Article Preview
Top1. Introduction
The past few years, from social networks to E-commerce and the Web application, have seen tremendous interests in big data analytics (Wang et al., 2015; Xu et al., 2015; Srinivasa & Bhatnagar, 2012; Raghupathi & Raghupathi, 2014; Wu & Pei, 2015; Fiorini et al., 2016; Oide et al., 2017; Kulkarni et al., 2016), as data volumes in both industry and research continue to outgrow the processing speed of individual machines. With big data processing, the stateful data analytics has drawn significant attentions recently, wherein the results of data analytics are determined not only by the algorithm logic and the inputs, but also the “state” of system. For example, Internet search engines keep the previous URL ranking score as the state, so that they can update the results against the rapidly evolving web pages incrementally rather than re-computing from scratch (Logothetis et al., 2010). The stateful data analytics frameworks are expected to provide fine-grained and low-latency state access and scale with the large state size. Recent research has been focusing on developing new programming models and systems for state management to partially or completely fulfill these requirements (Salloum et al., 2016; To, Soto & Markl, 2017; Bhatotia et al., 2011; Castro Fernandez, Migliavacca, Kalyvianaki & Pietzuch, 2013; Fernandez et al., 2014; Gunda, Ravindranath, Thekkath & Zhuang, 2010; Murray et al., 2013). For example, Naiad (Murray et al., 2013) and SEEP (Castro Fernandez, Migliavacca, Kalyvianaki & Pietzuch, 2013) support computation over the state stored the local disk. Nectar (Gunda, Ravindranath, Thekkath & Zhuang, 2010) saves the previous results to derive the new one, but the proposed method does not provide fine-grained state access. SDG (Fernandez et al., 2014) and Piccolo (Power & Li, 2010) offer the full-fledged stateful data analytics functionalities with the imperative programming models.
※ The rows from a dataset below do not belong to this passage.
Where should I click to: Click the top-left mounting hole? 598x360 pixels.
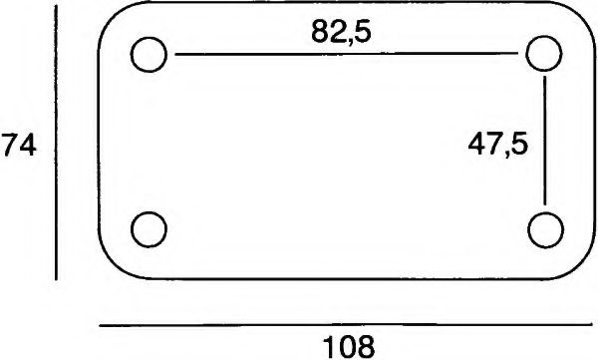coord(149,54)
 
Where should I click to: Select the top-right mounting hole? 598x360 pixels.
coord(545,54)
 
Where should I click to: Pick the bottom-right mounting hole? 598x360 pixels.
coord(545,228)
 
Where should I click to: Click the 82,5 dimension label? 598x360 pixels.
coord(341,33)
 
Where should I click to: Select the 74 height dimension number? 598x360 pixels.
coord(19,146)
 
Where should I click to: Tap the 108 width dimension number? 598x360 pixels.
coord(349,346)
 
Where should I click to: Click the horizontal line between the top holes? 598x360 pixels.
coord(349,55)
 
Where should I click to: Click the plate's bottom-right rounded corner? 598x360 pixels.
coord(580,261)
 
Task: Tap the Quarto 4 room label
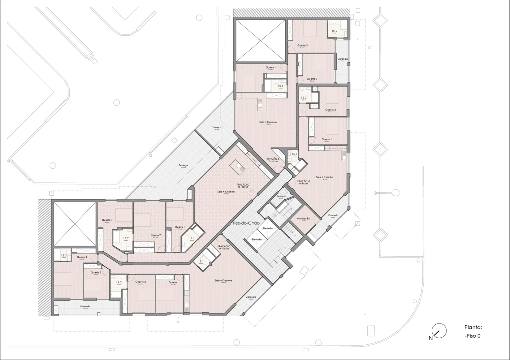pyautogui.click(x=83, y=258)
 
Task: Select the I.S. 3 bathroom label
pyautogui.click(x=64, y=256)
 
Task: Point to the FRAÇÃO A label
pyautogui.click(x=304, y=182)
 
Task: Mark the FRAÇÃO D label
pyautogui.click(x=223, y=247)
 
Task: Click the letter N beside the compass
pyautogui.click(x=430, y=338)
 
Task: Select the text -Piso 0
pyautogui.click(x=473, y=336)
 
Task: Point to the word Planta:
pyautogui.click(x=473, y=328)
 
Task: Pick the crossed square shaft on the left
pyautogui.click(x=74, y=224)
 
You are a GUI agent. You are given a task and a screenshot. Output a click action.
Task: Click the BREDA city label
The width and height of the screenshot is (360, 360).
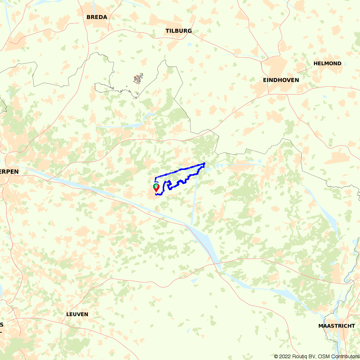coord(97,17)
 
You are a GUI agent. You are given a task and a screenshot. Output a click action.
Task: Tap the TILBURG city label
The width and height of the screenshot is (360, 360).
coord(179,31)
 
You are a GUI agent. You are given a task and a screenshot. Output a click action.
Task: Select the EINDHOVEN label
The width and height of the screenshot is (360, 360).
coord(281,80)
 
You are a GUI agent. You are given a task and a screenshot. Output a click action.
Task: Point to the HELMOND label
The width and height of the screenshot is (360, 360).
coord(327,63)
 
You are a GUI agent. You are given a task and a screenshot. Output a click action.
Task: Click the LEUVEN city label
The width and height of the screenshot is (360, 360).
coord(77,314)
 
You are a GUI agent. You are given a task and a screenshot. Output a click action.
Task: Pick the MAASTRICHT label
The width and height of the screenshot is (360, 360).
coord(337,326)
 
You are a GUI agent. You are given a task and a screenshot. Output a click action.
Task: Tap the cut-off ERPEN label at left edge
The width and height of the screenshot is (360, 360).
coord(9,172)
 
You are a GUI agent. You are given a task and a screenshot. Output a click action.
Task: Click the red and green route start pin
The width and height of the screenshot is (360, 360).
coord(156,188)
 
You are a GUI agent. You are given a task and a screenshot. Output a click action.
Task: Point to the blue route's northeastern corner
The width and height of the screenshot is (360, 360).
coord(204,163)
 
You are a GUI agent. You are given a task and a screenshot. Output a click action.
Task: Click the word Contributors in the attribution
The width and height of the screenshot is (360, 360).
coord(345,356)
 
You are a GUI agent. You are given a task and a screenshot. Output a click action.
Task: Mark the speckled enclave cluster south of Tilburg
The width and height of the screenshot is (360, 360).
coord(138,78)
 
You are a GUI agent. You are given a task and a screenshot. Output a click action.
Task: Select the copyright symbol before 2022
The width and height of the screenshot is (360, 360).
coord(276,356)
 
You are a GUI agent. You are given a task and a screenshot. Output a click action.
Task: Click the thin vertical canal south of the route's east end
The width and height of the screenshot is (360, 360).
coord(194,202)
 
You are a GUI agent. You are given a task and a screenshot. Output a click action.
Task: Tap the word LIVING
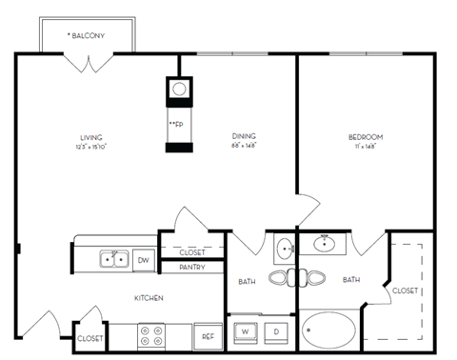click(90, 137)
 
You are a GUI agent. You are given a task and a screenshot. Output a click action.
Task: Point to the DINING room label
click(244, 137)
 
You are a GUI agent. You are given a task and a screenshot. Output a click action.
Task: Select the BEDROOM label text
click(364, 137)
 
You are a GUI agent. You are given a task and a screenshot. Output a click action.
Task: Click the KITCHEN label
click(148, 298)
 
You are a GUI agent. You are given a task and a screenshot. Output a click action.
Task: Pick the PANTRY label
click(192, 268)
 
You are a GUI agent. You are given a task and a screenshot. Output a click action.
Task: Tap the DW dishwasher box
click(144, 259)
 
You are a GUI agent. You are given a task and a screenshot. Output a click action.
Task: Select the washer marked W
click(245, 330)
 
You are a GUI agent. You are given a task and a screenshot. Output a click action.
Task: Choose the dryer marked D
click(276, 330)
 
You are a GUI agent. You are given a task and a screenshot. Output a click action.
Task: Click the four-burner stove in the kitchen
click(151, 336)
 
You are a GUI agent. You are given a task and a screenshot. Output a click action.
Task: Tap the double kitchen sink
click(116, 258)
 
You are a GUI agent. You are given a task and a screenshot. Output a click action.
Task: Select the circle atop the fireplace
click(178, 90)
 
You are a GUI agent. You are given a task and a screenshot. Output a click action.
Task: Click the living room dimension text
click(90, 147)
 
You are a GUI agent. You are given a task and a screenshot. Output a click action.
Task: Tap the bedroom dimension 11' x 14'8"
click(364, 147)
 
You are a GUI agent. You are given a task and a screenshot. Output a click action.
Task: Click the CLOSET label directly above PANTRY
click(192, 252)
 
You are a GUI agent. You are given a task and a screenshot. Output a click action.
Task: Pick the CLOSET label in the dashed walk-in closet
click(405, 290)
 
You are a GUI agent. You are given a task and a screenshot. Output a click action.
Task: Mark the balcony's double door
click(89, 63)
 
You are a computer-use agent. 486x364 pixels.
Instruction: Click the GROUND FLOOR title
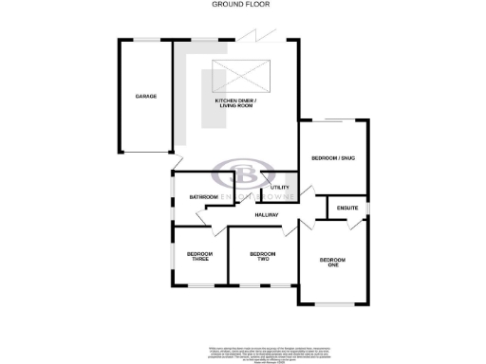click(x=242, y=5)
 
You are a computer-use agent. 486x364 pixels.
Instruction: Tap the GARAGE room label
click(x=145, y=97)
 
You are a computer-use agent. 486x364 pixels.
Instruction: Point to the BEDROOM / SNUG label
click(x=333, y=158)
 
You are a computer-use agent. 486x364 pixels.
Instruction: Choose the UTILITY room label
click(x=279, y=187)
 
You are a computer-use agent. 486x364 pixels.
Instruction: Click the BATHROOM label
click(x=203, y=197)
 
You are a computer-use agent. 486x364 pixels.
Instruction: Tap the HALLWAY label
click(x=267, y=217)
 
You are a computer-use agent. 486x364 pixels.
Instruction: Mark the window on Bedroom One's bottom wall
click(x=333, y=304)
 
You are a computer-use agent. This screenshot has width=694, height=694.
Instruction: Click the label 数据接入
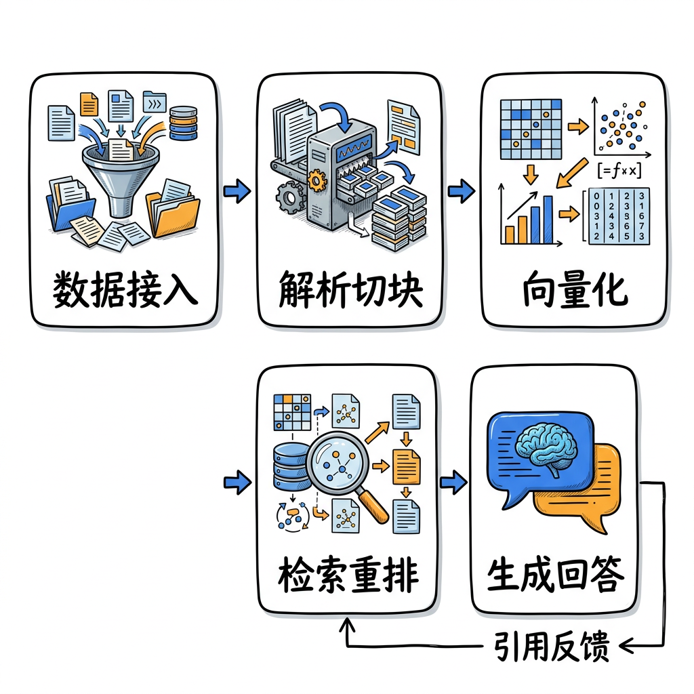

As above described, there have been some research works to achieve stateful data analytics. These efforts can be classified into two categories, the new frameworks and the refactored stateless frameworks. For the new frameworks, the representative work like Naiad (Murray et al., 2013) and SEEP (Castro Fernandez, Migliavacca, Kalyvianaki & Pietzuch, 2013) adopt graph- and operator-oriented programming model respectively, but they cannot scale to the large state size beyond the capacity of a single host. The other representative studies in this direction include SDG (Fernandez et al., 2014) and Piccolo (Power & Li, 2010). Both of these two works adopt the imperative programming model and support large state in distributed environment.